In questo momento è l’unica nave di una ong che sta facendo rotta verso il Mediterraneo centrale. Un ritorno annunciato da tempo, quello dell’organizzazione tedesca Sea Eye, che venerdì notte ha ricevuto dalle autorità spagnole il permesso di lasciare Palma de Maiorca, dove la nave è rimasta ferma tre settimane per lavori di manutenzione. Stessa nave, nome nuovo: non più Professor Albrecht Penck, ma Alan Kurdi, in omaggio al bambino siriano di etnia curda di 3 anni annegato il 2 settembre 2015 e il cui corpo venne ritrovato sulla spiaggia di Bodrum, in Turchia. E’ stato proprio il padre del piccolo, Abdullah Kurdi, a battezzare nei giorni scorsi la nave con il suo nome.

L’Alan Kurdi – che batte bandiera tedesca – adesso riprenderà l’attività di ricerca e soccorso nella cosiddetta area Sar libica.

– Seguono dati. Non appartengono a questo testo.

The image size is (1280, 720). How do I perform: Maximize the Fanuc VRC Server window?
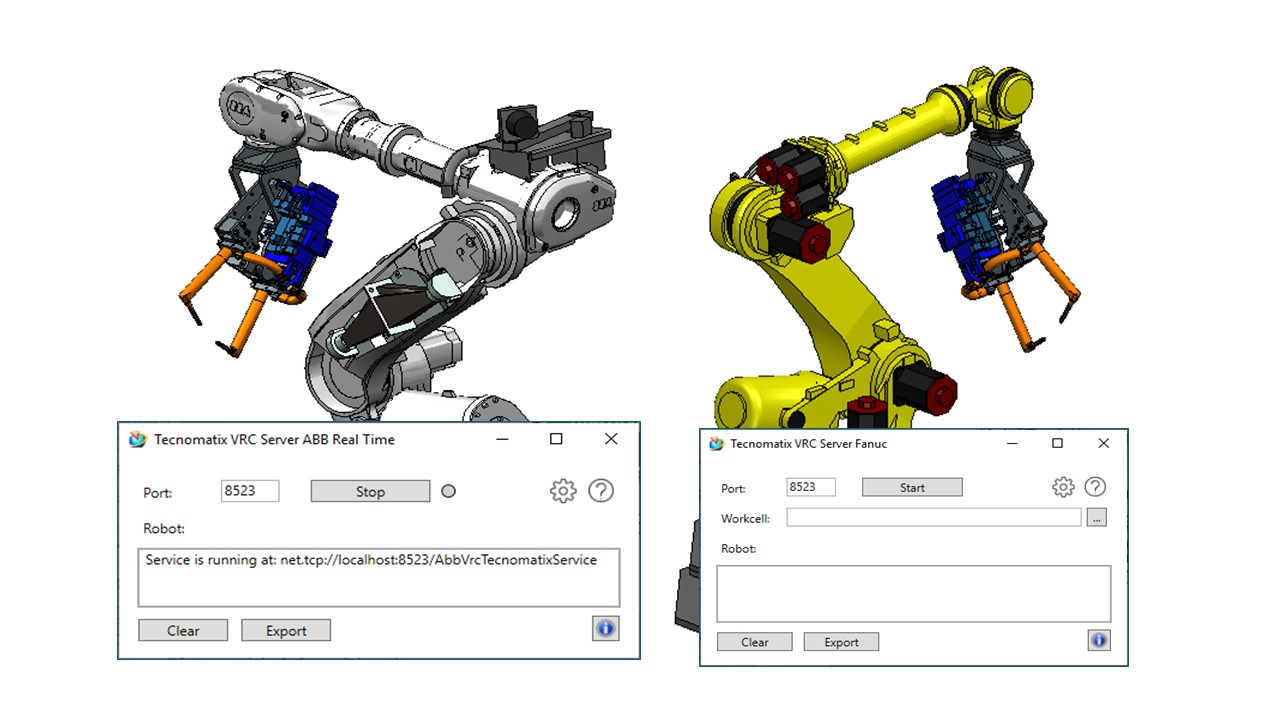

A dicembre aveva salvato 17 migranti da un’imbarcazione in difficoltà rimanendo poi bloccata per giorni in mezzo al mare, insieme alla Sea Watch 3 con a bordo altri 32 migranti, dalla decisione di Italia e Malta di non aprire i propri porti. La situazione si è poi sbloccata solo a gennaio, grazie a un accordo raggiunto tra alcuni Paesi europei che si sono detti disponibili ad accogliere i naufraghi. «Il blocco maltese ha creato un buco finanziario nel budget di Sea Eye» spiega una nota della ong, nella quale si aggiunge che la missione partita venerdì notte «non avrebbe potuto essere realizzata senza la generosa donazione della Diocesi di Monaco di Baviera-Freising».

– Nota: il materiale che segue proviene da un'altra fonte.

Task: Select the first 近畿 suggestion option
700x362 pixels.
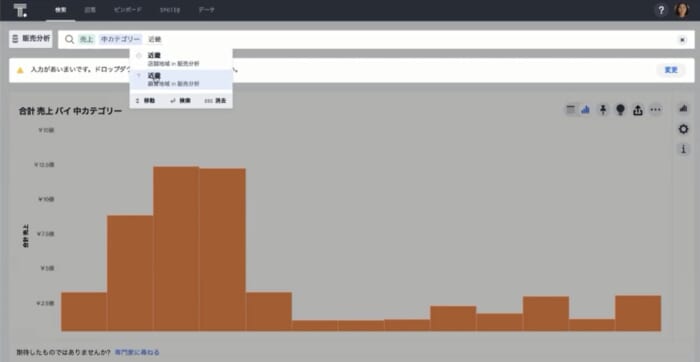Action: (x=181, y=59)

Praticamente scontato quanto accadrà quando la Alan Kurdi avrà compiuto il suo dovere e salvato dei migranti nel Mediterraneo. L’Italia non ha infatti cambiato la sua posizione di chiusura nei confronti delle navi delle organizzazioni umanitarie, e del resto la portavoce di Sea Eye ha già dichiarato che non è intenzione della ong riportare i migranti in Libia. Inevitabile, quindi, che possano ripresentarsi situazioni come quella subita dalla Sea Watch con la sua nave, rimasta dodici giorni in attesa prima di poter sbarcare a Catania. Una possibilità di cui si è tenuto conto nel lavori eseguiti in Spagna sulla Alan Kurdi e con i quali si è cercato di trovare più spazi chiusi per i migranti. Del nuovo equipaggio fanno parte anche tre marinai e un’infermiera spagnoli messi a disposizione dall’organizzazione Proem-Aid.

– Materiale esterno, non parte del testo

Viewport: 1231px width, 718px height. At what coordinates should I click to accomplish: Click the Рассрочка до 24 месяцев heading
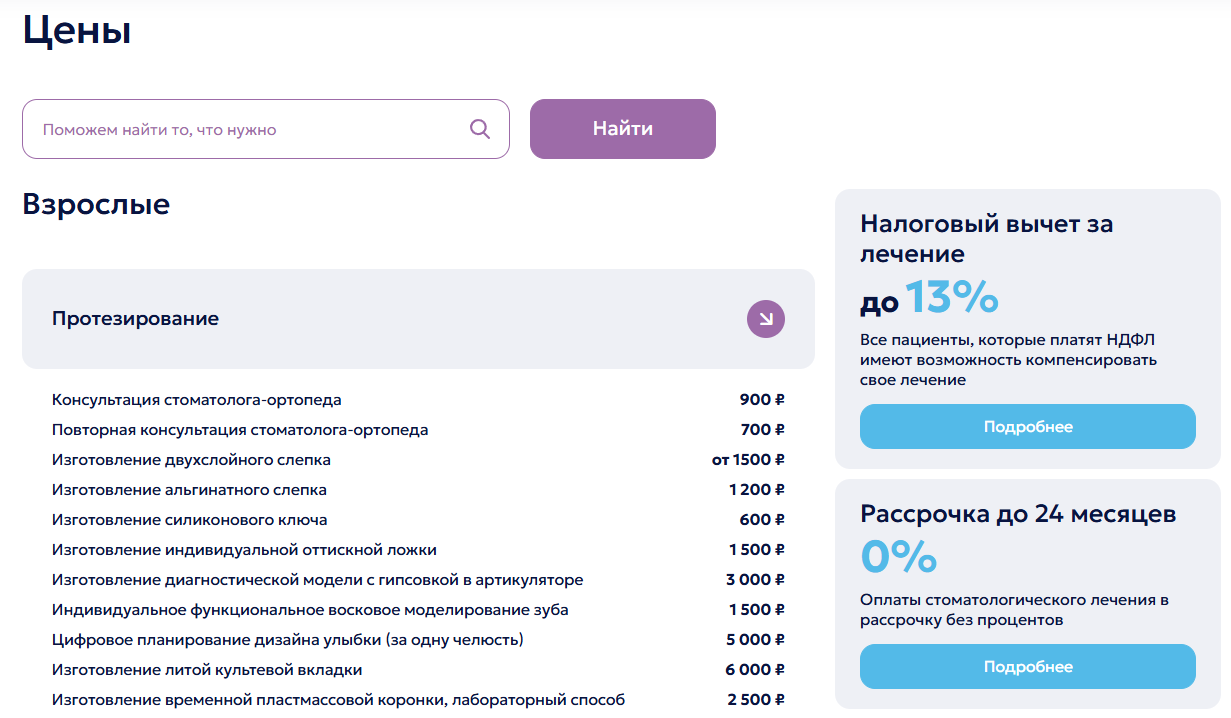(x=1018, y=514)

Sea Eye è per ora la prima delle navi umanitarie ad essere tornata in mare. La Sea Watch 3 è infatti ancora a Catania, sottoposta a una serie di controlli da parte delle autorità olandesi. La spagnola Open Arms è ferma nel porto di Barcellona, bloccata dalla decisione di Madrid di impedirne la partenza proprio a causa della scelta di alcuni governo di chiudere i porti. La Mar Jonio della piattaforma Mediterranea è ferma invece a Palermo. Tutte comunque sono intenzionate a riprendere il mare il prima possibile, mentre l’ong Sos Mediterranée – un network franco-tedesco-italo-svizzero finanziato da cittadini europei – sta ultimando le ricerche di una nuova nave. «Ci rattrista che dobbiamo condurre questa missione senza il sostegno diretto della navi di altre organizzazioni umanitarie o navi di proprietà dello Stato», ha commentato ieri Sea Eye. «Probabilmente saremo da soli e faremo affidamento durante la missione sul supporto del nostro Stato di bandiera». «E’ importante che laggiù ci sia qualcuno a soccorrere», è stato invece il commento della ong Sea Watch.